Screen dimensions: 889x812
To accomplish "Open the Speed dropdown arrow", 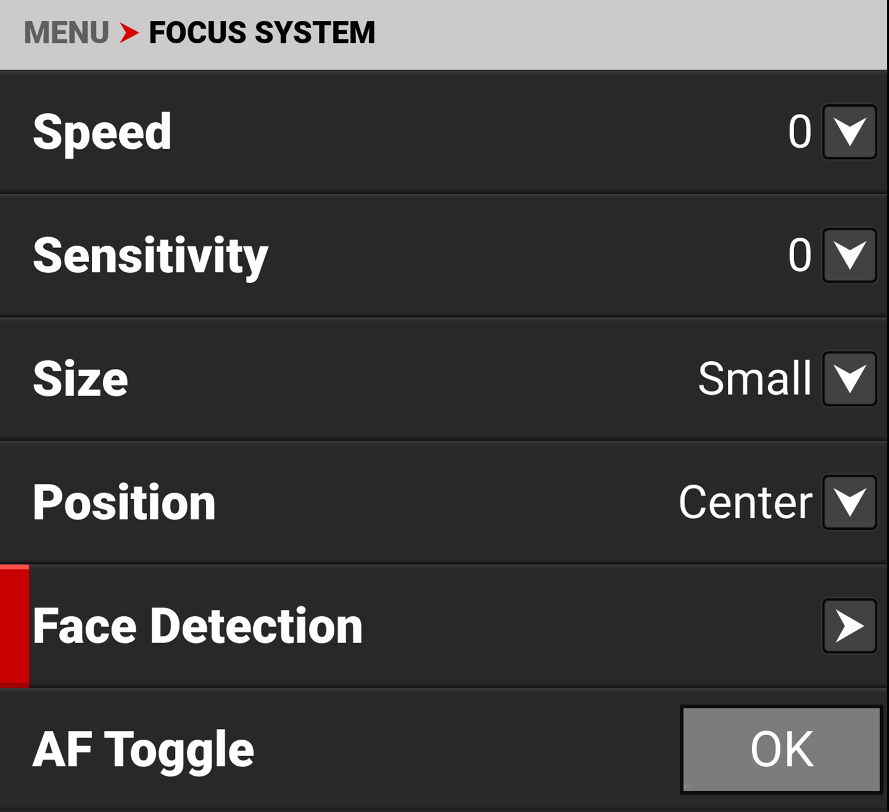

* * *

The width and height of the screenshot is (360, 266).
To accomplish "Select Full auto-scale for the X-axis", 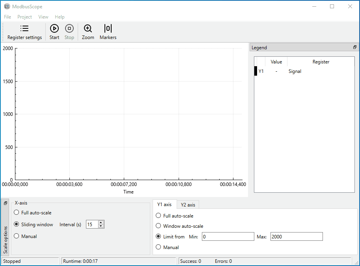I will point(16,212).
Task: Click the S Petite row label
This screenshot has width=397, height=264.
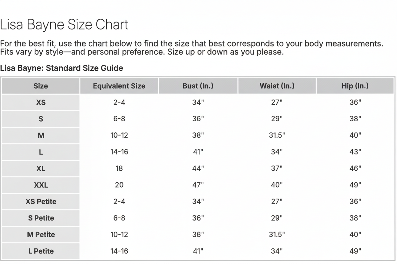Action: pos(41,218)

==

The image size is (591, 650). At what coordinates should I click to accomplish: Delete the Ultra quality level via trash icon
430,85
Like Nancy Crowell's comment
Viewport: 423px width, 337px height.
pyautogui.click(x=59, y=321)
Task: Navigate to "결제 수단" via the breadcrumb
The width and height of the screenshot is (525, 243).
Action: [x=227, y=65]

- [Exercise directions]
Starting at the line above with "Screen dimensions: 889x812", output every line exactly up to and including the line with "the Speed dropdown", but none of the pictures.

- [Task result]
Screen dimensions: 889x812
To accomplish "Open the Speed dropdown arrow", 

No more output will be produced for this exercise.